Single-channel filmic chapter within the multi-channel film Attending to Agnes

4 min 58 sec

 

The juggle between personal and collective ethics is literally documented in As Soon As Conditions Become Normal Again, a film within a film that uses the condition report of Agnes Goodsir’s painting in the Bendigo Art Gallery collection as a means to write one for the larger film itself.  In doing so, the work uses the vocabulary of the original document—a vocabulary that is at once explicitly sexual and obsessionally administrative—to inscribe a feminine subjectivity between the lines of an institutional requirement.

 

Attending to Agnes is a multi-channel film made by artists Seecum Cheung, Maike Hemmers, Pilar Mata Dupont, Isabelle Sully and Flora Woudstra. The film presents their varied viewpoints and voices collectively in responding to Agnes Goodsir’s painting Girl with a Cigarette (circa 1925) and her accompanying life and oeuvre. Finding each other through similar situation to how Goodsir once found herself—that is, living in a city that is not their own after having moved to study—the group decided to undertake a residency in Paris, visiting and working in spaces Goodsir frequented and treating her as a metaphorical host and tour-guide to collaboratively develop a feminist practice of solidarity, intimacy, conflict and friendship across geographies and through the social infrastructure of the film.

 

Attending to Agnes was commissioned for the exhibition New Histories at Bendigo Art Gallery, curated by Jessica Bridgefoot and running from April 13  July 29, 2018. It included Denis Chapman, Seecum Cheung, Maike Hemmers, Pilar Mata Dupont, Isabelle Sully & Flora Woudstra, Gabrielle de Vietri, FAMILY FIRST! (Devon Ackermann & Paul Yore), Juan Ford, Andrew Goodman, Bridie Lunney, Phuong Ngo, Jacques Soddell and Christian Thompson.

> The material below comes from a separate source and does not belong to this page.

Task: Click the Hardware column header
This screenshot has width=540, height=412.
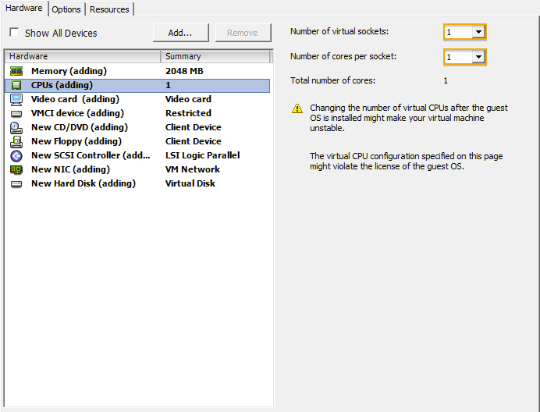Action: point(82,56)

In New Histories contemporary artists reimagine ten historic works from the nineteenth and early twentieth century Australian and European collection of Bendigo Art Gallery. Informed by technological, social, environmental, political and historical events that have occurred since the original work’s creation, artists in the exhibition revisit interpretations of Australian and European histories through the lens of contemporary culture. New Histories challenges the nature of art as historic record and the role of the artist and the museum as documenter, and commentator of the world.